_What is expected:_
Using the material below, return exactly the lines between the one holding "Task: Stop the Movavi recording" and the one holding "Open the MasterExpermintal", inclusive, and no others.
==== Records for this exercise
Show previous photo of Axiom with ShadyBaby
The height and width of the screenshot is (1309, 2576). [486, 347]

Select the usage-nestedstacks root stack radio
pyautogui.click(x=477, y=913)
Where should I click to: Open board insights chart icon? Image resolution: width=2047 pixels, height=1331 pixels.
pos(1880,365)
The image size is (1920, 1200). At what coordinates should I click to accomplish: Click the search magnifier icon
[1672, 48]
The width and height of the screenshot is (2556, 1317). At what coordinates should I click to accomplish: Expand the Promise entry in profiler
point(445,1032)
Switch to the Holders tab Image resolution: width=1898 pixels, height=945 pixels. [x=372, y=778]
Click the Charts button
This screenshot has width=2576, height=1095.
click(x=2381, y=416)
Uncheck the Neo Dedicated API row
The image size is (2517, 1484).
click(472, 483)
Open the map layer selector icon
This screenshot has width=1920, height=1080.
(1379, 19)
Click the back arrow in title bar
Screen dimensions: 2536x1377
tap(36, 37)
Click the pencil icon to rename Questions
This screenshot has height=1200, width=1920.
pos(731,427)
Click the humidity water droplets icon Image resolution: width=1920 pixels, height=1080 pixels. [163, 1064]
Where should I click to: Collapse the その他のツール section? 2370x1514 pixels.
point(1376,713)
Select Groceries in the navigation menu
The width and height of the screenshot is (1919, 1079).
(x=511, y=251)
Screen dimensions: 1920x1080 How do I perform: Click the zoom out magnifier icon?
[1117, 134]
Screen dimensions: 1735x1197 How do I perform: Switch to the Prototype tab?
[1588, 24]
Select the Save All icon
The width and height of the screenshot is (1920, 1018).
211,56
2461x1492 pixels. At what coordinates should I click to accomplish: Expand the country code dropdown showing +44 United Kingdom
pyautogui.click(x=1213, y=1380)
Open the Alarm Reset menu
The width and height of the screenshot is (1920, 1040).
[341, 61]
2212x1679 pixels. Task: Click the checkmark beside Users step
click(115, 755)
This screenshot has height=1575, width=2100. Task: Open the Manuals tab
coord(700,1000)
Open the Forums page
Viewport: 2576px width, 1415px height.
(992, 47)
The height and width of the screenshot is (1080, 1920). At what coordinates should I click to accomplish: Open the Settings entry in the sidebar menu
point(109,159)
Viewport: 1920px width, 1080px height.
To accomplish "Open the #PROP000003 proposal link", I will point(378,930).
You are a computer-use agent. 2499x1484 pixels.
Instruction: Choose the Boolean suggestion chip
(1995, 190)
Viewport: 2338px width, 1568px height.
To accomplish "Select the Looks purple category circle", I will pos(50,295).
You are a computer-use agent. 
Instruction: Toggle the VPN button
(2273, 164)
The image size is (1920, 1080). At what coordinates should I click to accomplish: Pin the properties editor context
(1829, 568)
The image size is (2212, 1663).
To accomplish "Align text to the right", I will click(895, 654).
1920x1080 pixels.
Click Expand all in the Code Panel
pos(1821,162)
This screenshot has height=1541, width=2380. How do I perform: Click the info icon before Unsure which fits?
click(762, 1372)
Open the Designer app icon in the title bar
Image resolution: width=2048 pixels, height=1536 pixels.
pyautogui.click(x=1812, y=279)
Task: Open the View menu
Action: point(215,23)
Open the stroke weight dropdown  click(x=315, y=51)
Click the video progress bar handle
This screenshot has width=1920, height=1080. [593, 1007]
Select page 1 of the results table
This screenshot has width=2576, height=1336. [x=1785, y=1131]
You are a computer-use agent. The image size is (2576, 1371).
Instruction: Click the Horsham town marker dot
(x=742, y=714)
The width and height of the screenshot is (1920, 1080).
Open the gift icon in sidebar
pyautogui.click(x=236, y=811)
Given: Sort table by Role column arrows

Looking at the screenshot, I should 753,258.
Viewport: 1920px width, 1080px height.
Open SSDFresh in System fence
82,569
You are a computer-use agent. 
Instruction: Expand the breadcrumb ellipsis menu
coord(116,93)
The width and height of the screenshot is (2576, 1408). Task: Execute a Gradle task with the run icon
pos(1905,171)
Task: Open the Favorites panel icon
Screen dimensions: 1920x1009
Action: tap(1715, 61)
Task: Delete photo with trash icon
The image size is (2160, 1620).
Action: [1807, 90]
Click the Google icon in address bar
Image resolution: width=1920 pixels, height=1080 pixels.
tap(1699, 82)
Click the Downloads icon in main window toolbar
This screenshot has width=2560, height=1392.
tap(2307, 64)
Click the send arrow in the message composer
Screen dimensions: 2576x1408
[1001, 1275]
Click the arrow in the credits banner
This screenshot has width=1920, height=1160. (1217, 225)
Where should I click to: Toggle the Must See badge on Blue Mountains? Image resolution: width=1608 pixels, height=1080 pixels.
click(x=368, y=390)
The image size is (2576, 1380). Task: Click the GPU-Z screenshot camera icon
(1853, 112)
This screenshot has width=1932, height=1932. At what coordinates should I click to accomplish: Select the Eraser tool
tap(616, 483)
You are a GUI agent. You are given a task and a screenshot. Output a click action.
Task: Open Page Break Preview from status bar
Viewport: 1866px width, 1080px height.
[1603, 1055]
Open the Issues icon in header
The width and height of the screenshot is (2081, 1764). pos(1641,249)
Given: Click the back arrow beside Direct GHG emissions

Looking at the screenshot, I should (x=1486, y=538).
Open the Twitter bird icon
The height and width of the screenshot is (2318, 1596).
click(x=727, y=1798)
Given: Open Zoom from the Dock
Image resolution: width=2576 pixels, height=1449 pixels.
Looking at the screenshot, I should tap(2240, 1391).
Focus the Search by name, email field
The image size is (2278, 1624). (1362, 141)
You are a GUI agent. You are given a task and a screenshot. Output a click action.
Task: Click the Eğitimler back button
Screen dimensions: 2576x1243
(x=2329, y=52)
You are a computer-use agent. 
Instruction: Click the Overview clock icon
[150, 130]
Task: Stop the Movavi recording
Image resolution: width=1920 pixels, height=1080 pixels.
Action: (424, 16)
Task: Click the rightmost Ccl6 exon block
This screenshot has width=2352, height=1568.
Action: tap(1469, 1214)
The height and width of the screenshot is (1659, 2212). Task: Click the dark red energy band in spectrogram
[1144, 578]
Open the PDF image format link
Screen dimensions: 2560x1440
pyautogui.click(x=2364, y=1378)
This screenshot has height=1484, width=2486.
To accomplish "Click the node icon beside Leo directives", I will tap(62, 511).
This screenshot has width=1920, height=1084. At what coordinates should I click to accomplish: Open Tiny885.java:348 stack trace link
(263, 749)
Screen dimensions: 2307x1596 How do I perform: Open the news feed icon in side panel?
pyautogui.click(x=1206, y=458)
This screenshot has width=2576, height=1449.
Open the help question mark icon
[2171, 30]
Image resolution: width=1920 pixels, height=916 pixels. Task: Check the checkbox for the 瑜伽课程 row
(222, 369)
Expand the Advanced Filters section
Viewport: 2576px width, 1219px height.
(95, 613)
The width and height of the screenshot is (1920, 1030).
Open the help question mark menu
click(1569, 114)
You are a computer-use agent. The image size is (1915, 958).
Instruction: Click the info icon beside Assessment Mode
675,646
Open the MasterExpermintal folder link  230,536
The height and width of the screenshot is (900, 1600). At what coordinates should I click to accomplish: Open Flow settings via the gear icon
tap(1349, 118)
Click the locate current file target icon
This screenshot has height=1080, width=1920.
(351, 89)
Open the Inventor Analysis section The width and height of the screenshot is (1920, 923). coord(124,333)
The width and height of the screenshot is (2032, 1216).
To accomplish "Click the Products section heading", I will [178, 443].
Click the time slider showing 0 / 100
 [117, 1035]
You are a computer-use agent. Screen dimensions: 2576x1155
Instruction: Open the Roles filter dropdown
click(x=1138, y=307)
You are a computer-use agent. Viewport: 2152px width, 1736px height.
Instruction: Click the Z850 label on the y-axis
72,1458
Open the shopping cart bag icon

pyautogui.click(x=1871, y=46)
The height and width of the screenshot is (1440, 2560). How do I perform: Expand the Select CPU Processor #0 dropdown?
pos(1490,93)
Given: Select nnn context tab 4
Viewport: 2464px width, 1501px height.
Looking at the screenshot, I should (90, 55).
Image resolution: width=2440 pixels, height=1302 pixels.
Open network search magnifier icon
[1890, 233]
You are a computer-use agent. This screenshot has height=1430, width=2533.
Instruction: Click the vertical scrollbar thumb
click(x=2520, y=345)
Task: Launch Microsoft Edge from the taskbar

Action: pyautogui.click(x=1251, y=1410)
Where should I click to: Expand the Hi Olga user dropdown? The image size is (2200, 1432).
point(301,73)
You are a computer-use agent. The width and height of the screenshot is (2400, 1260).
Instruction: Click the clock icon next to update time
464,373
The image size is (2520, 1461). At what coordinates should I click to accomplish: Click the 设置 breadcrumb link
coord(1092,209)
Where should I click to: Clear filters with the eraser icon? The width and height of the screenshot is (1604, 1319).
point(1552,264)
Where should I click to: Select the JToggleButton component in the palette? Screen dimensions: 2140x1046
========
_Answer to this task:_
Task: Stop the Movavi recording
Image resolution: width=1920 pixels, height=1080 pixels.
Action: (424, 16)
Task: Click the rightmost Ccl6 exon block
This screenshot has width=2352, height=1568.
Action: tap(1469, 1214)
The height and width of the screenshot is (1659, 2212). Task: Click the dark red energy band in spectrogram
[1144, 578]
Open the PDF image format link
Screen dimensions: 2560x1440
pyautogui.click(x=2364, y=1378)
This screenshot has height=1484, width=2486.
To accomplish "Click the node icon beside Leo directives", I will tap(62, 511).
This screenshot has width=1920, height=1084. At what coordinates should I click to accomplish: Open Tiny885.java:348 stack trace link
(263, 749)
Screen dimensions: 2307x1596 How do I perform: Open the news feed icon in side panel?
pyautogui.click(x=1206, y=458)
This screenshot has width=2576, height=1449.
Open the help question mark icon
[2171, 30]
Image resolution: width=1920 pixels, height=916 pixels. Task: Check the checkbox for the 瑜伽课程 row
(222, 369)
Expand the Advanced Filters section
Viewport: 2576px width, 1219px height.
(95, 613)
The width and height of the screenshot is (1920, 1030).
Open the help question mark menu
click(1569, 114)
You are a computer-use agent. The image size is (1915, 958).
Instruction: Click the info icon beside Assessment Mode
675,646
Open the MasterExpermintal folder link  230,536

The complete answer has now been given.